[start]

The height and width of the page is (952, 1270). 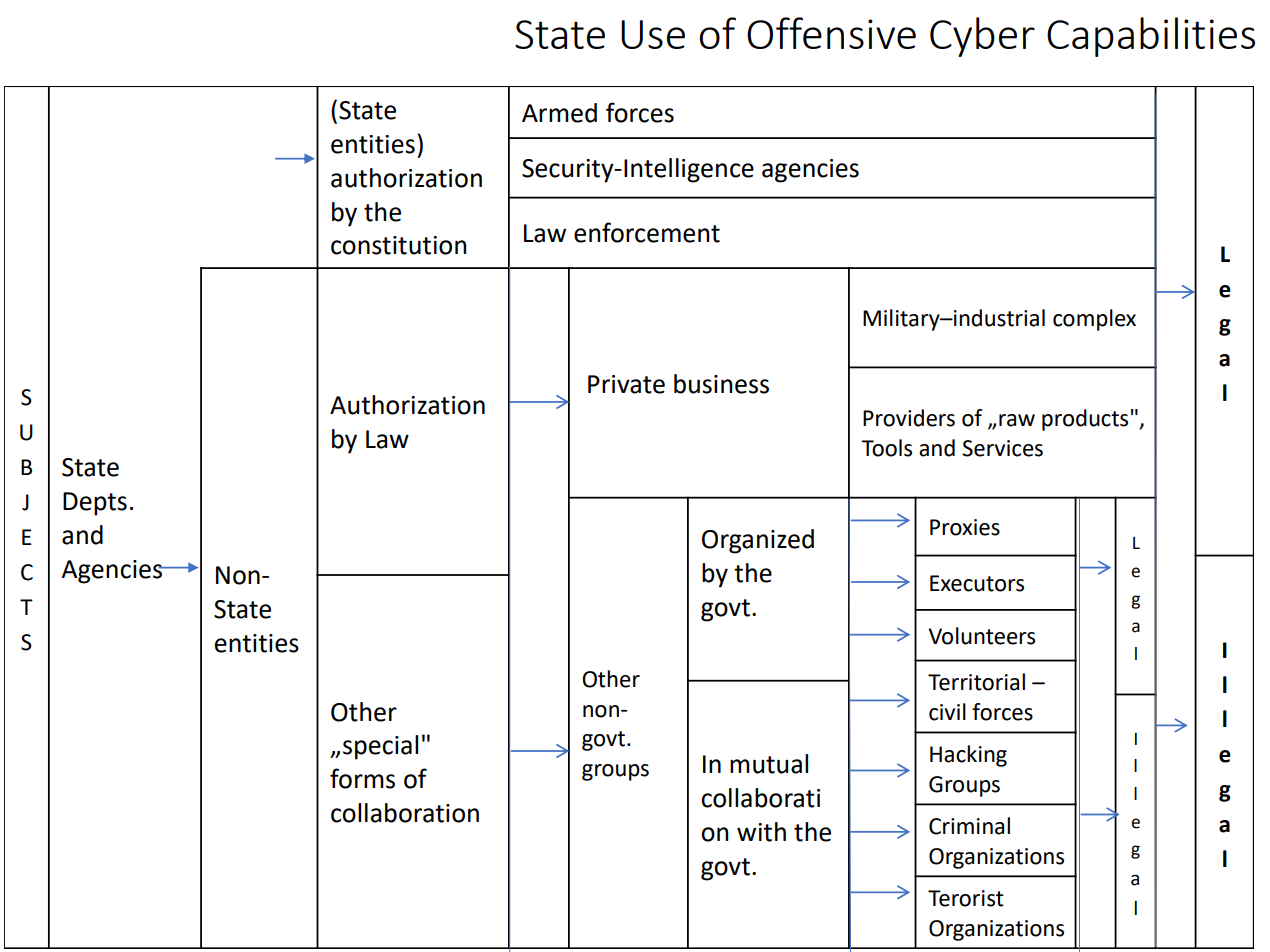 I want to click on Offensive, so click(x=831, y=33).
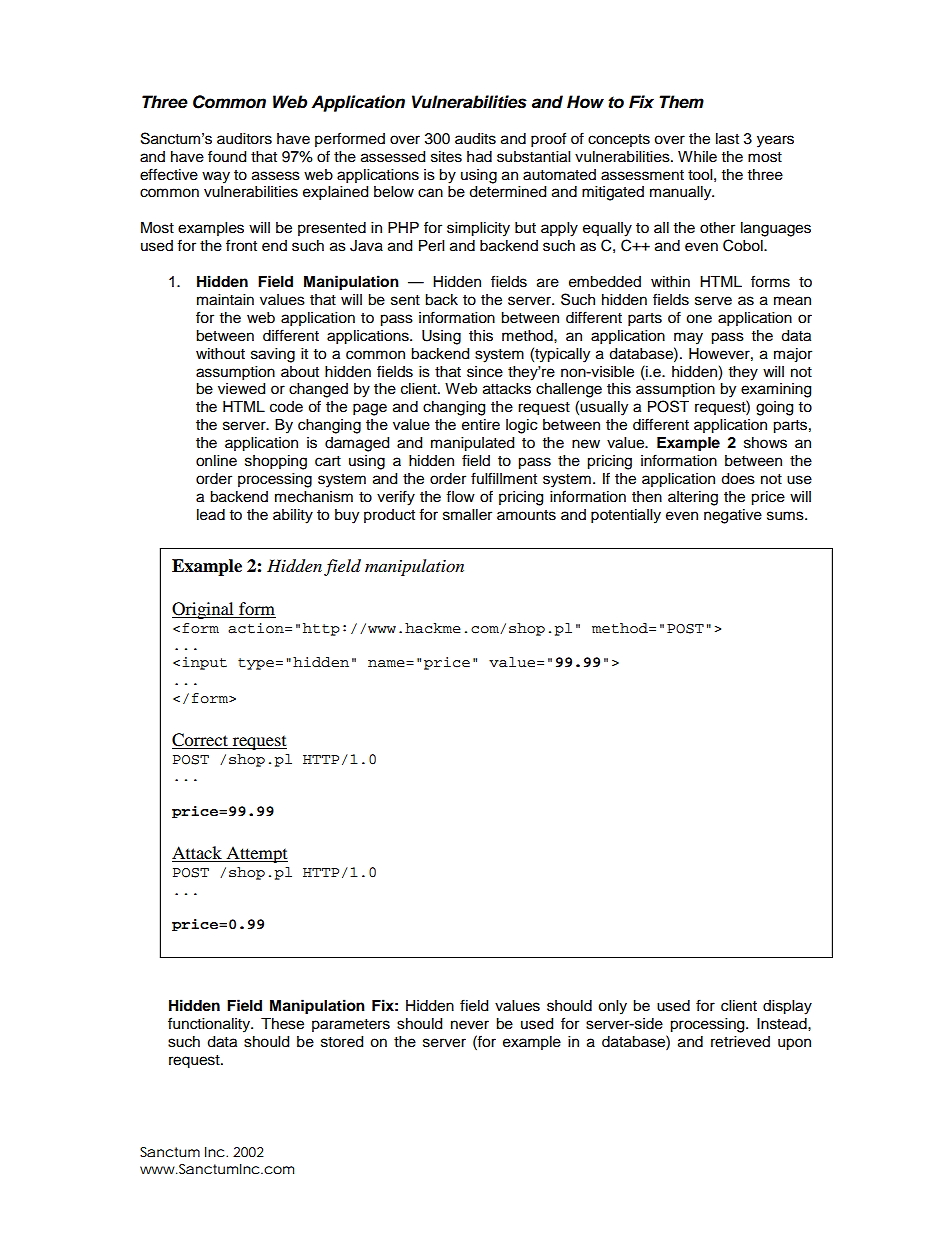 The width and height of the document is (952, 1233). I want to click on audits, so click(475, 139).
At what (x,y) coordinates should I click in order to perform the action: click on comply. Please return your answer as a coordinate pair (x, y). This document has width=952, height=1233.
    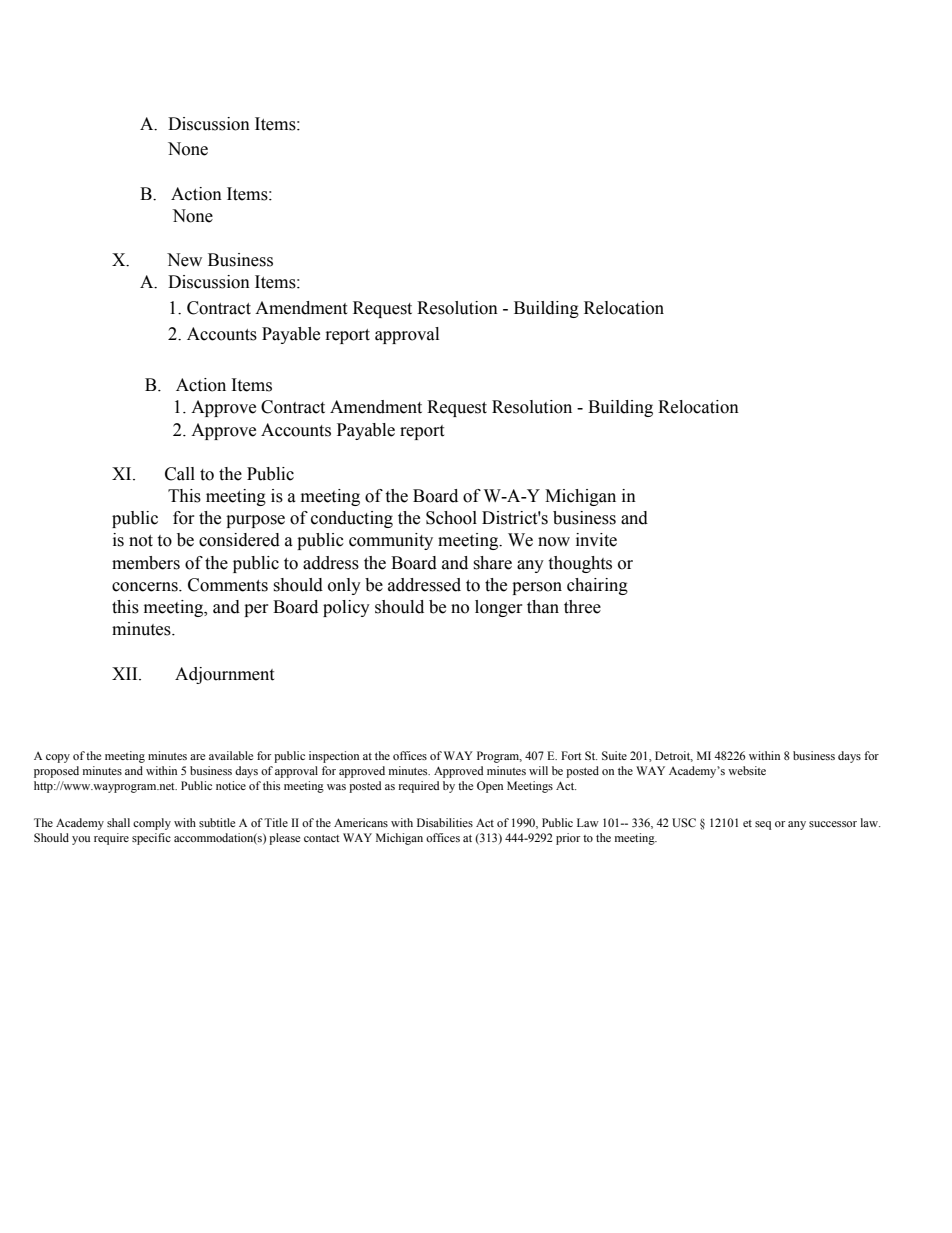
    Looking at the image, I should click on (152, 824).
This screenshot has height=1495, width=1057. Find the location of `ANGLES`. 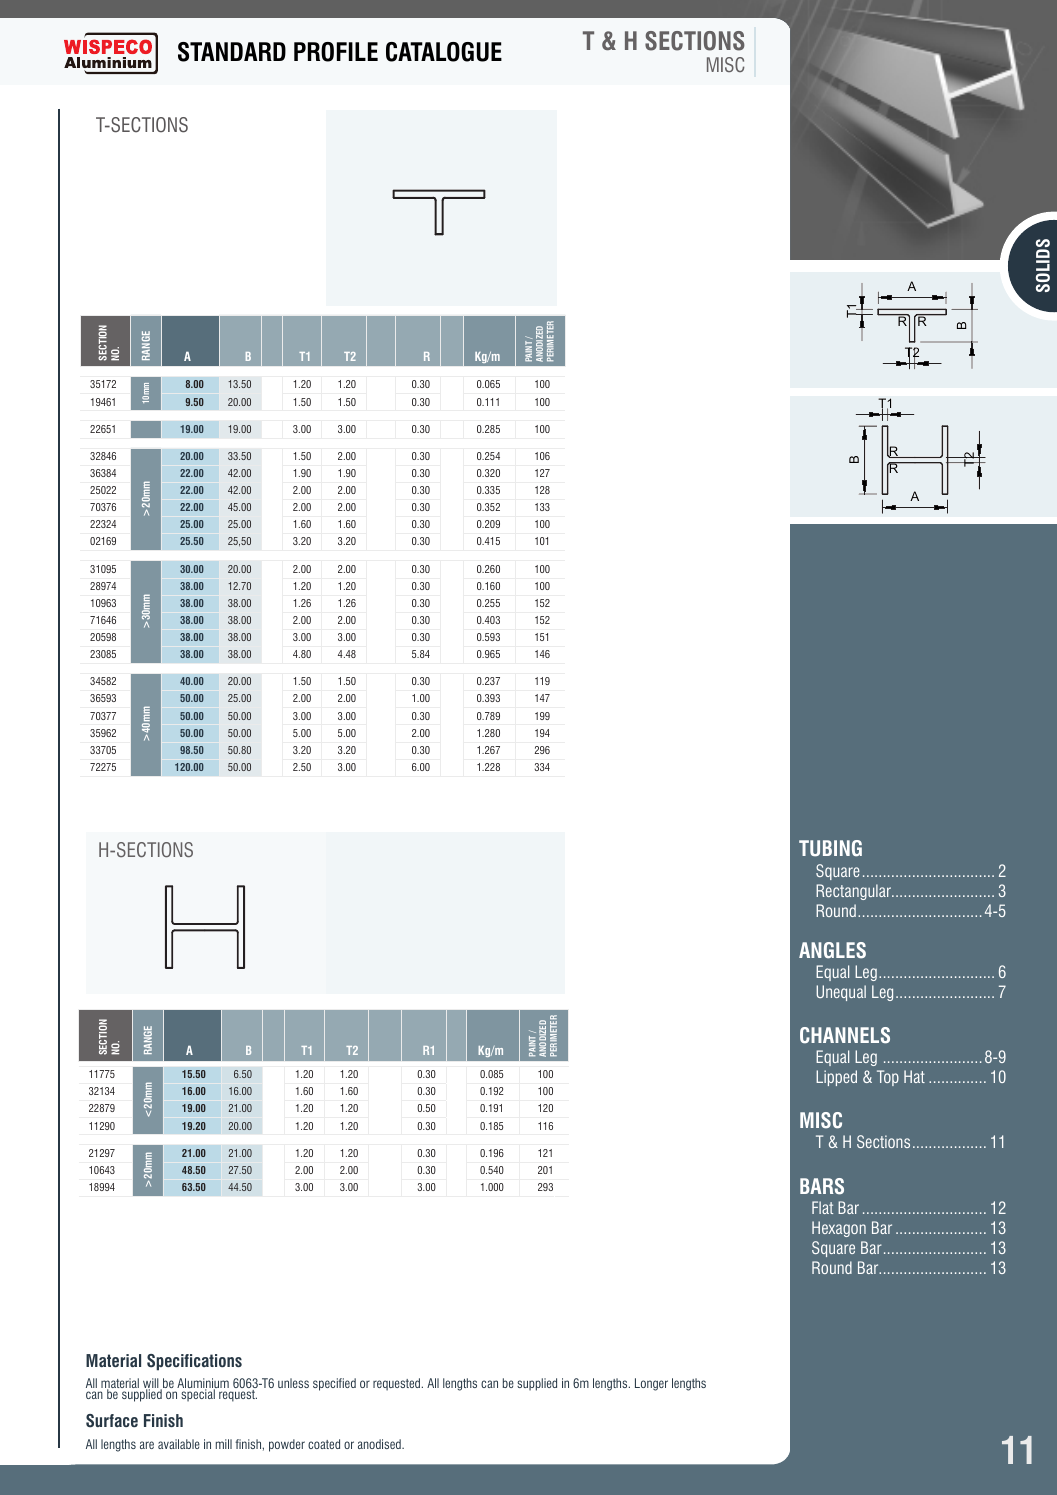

[end]

- **THE REQUEST**
Rewrite the items from the line with "At what (x,y)" up to and including the last line of the items, changing "comply" to "submit" and keeping everything else the same. Leave the pictures out.

- **TASK OUTPUT**
At what (x,y) coordinates should I click in order to perform the action: click on submit. Please return your answer as a coordinate pair (x, y). This document has width=952, height=1233.
    Looking at the image, I should click on (152, 824).
This screenshot has height=1495, width=1057. Find the location of `ANGLES`. 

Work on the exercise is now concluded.